British Universities Film & Video Council

moving image and sound, knowledge and access

What is Women’s Film History?

A second question following the first asks, ‘Is women’s film history only about film?’ Given that many women became involved in filmmaking through working in other media—as writers of adapted material or as scenario and screenwriters, as interior designers and fashion costumiers, as theatrical performers and music-hall entertainers, as journalists and critics, and in the many roles offered by television—women’s film history cannot ignore the institutional and creative relationships between different arts and media. Thus, while focused on film, we invite participation and exchange of perspectives from specialists in women’s history, theatre and literary studies and analysts of the publishing and television industries.

The film industry, film culture and women’s film history reaches beyond national boundaries

The second Workshop, held in collaboration with the Film Division of Columbia University in New York, addressed the internationalism of film history, which raises the question, ‘What does it mean to put “British” in front of film history?’ The film industry, film culture and women’s film history reaches beyond national boundaries through international co-production and creative cross-fertilisation. How to assign national identity becomes problematic, when film workers so frequently cross national borders and women change national affiliations and names. Luke McKernan’s account on his blog, Biscope, of his transnational hunt for Mary Murillo–a prolific and for a while highly paid scriptwriter in Hollywood in the 1910s and early 1920s, demonstrates the challenges presented by women’s cross-border careers. Born Mary O’Connor to Irish parents in Bradford in 1888, she throws the researcher a Latino red herring with the assumed surname, Murillo, and as her Hollywood career came to an end returned to write films in Britain and occasionally France in the 1920s to early 1930s before disappearing from view.

Ida Lupino, UK film actress and Hollywood director (photo by Alan Light)

Given the early internationalism of the film industry, the overwhelming presence of American films on British and Irish screens, and more recently the intensification of cross-national co-production and transnational circulation through digital technologies, the question arises whether the organization of film histories in national boxes impedes research and is any longer justifiable. In particular, in the creation of national archives and the writing of national film histories, does ‘nation’ obscure questions of gender? We need ways of thinking, researching and developing inter-archival resources that enable border-crossing, transnationally interconnected histories.
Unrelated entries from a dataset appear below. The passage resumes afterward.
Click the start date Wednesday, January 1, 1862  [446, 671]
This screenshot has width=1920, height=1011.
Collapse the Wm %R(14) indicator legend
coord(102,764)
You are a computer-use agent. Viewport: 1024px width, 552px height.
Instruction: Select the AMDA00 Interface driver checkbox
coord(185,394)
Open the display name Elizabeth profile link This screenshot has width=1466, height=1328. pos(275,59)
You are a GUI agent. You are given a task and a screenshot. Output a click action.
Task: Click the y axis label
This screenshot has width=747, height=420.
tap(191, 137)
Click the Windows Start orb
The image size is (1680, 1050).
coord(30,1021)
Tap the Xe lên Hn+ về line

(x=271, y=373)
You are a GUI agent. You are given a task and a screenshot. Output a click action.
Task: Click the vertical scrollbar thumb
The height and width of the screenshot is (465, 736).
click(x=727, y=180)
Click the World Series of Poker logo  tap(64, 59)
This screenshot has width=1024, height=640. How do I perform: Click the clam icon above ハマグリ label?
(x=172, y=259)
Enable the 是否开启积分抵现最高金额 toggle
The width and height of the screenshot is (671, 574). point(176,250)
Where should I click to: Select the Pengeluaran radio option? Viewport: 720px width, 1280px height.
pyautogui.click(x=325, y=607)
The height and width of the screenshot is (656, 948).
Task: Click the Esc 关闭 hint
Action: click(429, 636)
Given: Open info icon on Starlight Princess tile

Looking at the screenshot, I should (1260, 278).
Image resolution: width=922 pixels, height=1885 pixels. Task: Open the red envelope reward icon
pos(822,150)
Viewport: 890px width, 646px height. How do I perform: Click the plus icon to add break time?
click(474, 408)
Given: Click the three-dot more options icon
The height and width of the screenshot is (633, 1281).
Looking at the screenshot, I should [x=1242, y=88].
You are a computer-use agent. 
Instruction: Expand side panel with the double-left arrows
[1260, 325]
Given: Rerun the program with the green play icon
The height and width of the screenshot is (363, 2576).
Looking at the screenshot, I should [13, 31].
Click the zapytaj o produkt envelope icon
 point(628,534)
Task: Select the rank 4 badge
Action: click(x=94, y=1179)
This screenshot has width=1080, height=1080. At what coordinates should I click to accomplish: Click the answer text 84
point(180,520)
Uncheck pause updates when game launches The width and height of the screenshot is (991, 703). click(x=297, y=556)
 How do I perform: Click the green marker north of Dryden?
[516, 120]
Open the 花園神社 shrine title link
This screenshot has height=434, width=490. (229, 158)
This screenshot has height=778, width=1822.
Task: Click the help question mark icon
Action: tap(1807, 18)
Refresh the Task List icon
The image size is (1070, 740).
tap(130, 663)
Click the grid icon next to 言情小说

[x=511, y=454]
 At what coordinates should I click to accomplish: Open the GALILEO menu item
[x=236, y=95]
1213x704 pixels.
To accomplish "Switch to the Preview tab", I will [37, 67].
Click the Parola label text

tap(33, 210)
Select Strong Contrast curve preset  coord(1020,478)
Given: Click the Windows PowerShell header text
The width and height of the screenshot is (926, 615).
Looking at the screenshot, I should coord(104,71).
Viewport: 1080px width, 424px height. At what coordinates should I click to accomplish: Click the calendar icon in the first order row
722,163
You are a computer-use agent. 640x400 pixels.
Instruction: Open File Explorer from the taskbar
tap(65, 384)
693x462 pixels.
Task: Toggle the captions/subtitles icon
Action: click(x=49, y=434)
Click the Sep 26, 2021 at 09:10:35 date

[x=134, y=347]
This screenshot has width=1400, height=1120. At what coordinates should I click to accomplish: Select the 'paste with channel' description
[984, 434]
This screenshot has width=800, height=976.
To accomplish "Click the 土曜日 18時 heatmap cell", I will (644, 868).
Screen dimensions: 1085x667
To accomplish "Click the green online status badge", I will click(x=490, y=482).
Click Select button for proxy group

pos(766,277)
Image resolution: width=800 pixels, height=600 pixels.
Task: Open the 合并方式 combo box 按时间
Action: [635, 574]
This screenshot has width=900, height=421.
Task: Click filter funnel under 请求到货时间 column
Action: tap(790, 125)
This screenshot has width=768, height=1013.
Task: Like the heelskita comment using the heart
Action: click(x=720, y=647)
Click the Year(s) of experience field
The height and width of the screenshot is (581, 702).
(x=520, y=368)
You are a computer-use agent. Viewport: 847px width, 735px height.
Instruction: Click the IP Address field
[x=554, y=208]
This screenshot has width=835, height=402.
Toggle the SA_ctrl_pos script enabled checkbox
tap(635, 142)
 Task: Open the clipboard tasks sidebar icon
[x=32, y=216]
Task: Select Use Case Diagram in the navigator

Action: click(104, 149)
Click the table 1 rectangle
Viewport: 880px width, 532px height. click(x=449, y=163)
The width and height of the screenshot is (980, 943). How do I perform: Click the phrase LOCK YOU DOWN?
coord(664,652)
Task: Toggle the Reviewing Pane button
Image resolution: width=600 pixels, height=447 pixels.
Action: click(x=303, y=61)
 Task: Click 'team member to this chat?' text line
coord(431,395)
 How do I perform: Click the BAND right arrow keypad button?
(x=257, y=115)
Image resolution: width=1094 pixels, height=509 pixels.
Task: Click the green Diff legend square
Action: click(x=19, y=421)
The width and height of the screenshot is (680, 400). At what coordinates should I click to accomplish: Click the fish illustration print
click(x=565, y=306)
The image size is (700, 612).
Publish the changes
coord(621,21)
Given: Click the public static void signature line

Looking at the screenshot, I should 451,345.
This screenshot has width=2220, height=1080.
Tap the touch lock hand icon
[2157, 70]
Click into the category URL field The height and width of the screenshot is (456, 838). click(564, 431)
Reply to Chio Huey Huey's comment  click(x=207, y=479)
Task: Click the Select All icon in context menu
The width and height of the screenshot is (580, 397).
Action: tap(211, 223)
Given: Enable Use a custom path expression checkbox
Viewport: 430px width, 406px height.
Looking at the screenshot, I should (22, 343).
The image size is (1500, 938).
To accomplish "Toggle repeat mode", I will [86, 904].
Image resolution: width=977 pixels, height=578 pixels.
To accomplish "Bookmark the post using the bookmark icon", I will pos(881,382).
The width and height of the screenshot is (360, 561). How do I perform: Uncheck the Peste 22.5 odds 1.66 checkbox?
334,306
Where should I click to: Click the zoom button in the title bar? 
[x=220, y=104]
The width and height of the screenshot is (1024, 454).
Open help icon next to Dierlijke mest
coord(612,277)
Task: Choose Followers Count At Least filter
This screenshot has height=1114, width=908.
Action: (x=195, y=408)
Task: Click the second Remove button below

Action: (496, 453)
Doing Women’s Film History: Reframing Cinema Past and Future
These questions underpinned the recent landmark international conference, Doing Women’s Film History: Reframing Cinema Past and Future, held 13-15 April 2011 at the University of Sunderland. As on offshoot of the Network and platform through which it can draw in, and from, a wider community, Doing Women’s Film History will become a biennial event, alternating yearly with Women and the Silent Screen. The inaugural conference at Sunderland drew over a 100 delegates, with 70 papers split evenly between 35 UK and 35 overseas papers drawn from 16 different countries. This inspirational event provided testimony, if it was needed, to the searching questions opened up by women’s participation in the cinema’s history, and to the productiveness of trans-national, cross-media, cross-cultural exchanges of research findings, ideas and interpretations. In particular conferences papers, keynote presentations and roundtables enabled exchanges between those involved in the founding ideas and practices of second-wave feminist film groups of the 1970s and 1980s and a younger generation working in changed political, cultural and institutional conditions; between academic researchers (male and female) and women professionals involved in film production, distribution and exhibition; and between scholars and activists situated in different countries or coming from different ethnic backgrounds, who, drawing from diverse intellectual traditions and cultural histories, come through different entry points and with different perspectives to the study of cinema, film history and feminism.